Re: [PATCHv3 1/2] git-remote-mediawiki: import "File:" attachments

volekp <volekp@xxxxxxxxxxxxxxx> · Wed, 13 Jun 2012 15:37:52 +0200




On Tue, 12 Jun 2012 14:05:21 -0700, Junio C Hamano wrote:
Pavel Volek <Pavel.Volek@xxxxxxxxxxxxxxx> writes:

From: Pavel VOlek <Pavel.Volek@xxxxxxxxxxxxxxx>

Did you really mean this?  It does not match your S-o-b: line below.

You're right, I will change it.


The current version of the git-remote-mediawiki supports only import 
and export
of the pages, doesn't support import and export of file attachments 
which are
also exposed by MediaWiki API. This patch adds the functionality to 
import file
attachments and description pages for these files.

Chages version2 -> version3:
Fixes in comments.

#### [Task instructions]
Please state what the patch in the mailing-list reply adds to git-remote-mediawiki.

#### [Material]
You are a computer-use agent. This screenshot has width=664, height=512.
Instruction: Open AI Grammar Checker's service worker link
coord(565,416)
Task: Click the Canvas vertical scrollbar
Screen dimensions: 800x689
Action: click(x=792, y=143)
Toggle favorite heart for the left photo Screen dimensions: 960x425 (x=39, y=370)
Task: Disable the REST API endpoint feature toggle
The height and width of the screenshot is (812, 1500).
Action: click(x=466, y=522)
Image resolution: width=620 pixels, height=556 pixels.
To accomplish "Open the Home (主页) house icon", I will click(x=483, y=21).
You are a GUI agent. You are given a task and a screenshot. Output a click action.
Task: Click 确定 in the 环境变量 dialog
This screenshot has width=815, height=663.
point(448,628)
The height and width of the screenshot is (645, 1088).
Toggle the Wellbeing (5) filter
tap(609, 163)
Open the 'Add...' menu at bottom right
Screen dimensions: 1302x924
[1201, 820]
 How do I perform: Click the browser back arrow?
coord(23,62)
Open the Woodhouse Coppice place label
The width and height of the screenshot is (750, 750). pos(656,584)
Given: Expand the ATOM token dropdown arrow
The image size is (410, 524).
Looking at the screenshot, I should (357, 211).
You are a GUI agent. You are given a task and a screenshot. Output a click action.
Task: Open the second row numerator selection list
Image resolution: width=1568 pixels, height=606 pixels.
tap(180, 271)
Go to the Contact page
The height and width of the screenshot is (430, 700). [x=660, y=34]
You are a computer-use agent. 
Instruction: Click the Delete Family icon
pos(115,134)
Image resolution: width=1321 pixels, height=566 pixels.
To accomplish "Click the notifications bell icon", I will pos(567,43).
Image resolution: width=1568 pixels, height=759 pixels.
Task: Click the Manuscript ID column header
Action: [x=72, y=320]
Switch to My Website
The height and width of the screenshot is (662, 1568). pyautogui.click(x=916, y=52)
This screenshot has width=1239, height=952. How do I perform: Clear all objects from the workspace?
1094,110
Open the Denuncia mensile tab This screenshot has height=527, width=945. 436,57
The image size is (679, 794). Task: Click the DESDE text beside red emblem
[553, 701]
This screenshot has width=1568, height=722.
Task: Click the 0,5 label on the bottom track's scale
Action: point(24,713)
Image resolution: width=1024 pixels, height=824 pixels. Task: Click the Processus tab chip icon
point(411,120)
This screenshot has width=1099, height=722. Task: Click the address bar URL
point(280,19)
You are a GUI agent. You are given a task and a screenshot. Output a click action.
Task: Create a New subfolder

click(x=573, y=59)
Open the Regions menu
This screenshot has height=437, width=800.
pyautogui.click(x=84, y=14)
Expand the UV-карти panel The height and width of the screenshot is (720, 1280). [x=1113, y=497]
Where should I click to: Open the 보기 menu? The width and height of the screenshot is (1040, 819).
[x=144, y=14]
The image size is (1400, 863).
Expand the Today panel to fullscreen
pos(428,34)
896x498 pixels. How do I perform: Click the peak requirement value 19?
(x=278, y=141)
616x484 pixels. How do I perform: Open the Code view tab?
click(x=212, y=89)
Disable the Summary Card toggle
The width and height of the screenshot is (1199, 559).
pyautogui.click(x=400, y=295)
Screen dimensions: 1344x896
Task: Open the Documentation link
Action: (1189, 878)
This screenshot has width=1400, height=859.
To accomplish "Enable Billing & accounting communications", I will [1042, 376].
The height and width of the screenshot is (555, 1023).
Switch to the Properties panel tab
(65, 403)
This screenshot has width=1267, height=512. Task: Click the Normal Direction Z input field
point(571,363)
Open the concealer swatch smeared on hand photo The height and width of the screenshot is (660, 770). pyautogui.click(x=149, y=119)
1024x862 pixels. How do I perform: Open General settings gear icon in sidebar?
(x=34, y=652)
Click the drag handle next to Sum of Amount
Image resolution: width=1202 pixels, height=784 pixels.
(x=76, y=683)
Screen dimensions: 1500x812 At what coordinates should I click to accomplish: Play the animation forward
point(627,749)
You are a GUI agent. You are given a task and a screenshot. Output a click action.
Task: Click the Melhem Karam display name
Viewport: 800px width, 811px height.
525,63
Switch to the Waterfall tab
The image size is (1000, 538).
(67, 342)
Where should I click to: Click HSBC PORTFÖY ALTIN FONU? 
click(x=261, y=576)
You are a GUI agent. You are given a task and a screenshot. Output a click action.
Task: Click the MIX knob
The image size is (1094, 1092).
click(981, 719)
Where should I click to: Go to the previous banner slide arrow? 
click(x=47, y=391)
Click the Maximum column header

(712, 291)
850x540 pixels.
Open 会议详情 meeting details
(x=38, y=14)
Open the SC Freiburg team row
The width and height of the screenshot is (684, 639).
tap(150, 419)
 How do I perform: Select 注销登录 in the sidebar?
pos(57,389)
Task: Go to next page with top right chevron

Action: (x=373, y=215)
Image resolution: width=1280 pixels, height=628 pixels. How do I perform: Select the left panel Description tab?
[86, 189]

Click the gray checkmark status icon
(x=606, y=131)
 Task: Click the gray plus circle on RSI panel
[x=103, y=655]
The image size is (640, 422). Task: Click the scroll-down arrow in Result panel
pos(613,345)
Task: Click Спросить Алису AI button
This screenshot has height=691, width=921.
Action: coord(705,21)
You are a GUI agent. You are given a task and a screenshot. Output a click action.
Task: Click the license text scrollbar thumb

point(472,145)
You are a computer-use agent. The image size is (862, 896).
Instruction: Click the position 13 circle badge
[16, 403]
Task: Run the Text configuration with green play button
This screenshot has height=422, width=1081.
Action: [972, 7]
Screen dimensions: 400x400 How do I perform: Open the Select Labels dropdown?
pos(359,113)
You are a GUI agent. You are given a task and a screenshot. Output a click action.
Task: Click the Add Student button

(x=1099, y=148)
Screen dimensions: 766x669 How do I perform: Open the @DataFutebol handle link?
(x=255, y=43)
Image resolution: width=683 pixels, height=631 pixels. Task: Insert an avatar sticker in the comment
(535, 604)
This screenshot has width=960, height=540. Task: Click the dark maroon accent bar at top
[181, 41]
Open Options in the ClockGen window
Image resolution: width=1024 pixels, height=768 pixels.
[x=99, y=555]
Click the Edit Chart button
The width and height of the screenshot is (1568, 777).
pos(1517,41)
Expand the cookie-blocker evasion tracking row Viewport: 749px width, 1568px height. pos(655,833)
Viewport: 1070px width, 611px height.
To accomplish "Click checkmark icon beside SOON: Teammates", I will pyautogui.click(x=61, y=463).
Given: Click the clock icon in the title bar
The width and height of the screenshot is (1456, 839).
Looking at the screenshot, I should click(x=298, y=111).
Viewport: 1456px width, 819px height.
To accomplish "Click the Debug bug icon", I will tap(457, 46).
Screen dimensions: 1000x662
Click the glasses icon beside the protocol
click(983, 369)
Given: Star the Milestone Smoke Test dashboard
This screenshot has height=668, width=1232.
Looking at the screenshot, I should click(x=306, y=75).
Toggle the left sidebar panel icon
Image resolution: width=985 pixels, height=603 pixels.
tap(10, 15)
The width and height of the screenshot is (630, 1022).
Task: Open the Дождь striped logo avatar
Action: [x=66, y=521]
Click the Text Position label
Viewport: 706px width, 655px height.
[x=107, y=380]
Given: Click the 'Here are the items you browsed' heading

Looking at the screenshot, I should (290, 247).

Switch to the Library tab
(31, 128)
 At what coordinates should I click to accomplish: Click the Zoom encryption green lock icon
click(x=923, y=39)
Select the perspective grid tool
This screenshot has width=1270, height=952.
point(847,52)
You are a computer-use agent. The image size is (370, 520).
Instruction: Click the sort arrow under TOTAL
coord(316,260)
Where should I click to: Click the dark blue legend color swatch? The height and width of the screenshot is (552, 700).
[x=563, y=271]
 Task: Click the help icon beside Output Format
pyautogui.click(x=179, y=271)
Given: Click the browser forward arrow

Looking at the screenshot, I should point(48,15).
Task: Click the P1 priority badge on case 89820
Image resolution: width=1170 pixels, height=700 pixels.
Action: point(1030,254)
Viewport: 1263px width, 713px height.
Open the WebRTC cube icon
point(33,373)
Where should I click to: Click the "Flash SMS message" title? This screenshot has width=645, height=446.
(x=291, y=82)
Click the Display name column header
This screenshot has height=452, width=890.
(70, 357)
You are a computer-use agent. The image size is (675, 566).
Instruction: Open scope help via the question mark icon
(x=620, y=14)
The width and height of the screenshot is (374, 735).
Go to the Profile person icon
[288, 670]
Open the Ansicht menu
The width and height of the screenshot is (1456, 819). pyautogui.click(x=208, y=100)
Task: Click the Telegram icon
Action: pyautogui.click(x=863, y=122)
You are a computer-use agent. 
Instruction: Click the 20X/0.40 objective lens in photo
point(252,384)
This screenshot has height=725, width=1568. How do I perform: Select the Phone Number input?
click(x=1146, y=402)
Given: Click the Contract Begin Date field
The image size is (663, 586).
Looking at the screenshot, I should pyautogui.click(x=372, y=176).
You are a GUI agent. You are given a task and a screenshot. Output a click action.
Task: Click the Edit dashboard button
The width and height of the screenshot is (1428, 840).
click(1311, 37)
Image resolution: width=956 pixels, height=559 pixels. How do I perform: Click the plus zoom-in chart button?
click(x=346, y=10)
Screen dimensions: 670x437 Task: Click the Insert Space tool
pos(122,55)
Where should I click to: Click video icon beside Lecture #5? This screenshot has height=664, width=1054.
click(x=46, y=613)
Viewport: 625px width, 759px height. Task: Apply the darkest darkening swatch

#### [The answer]
It adds the ability to import file attachments and the description pages for those files.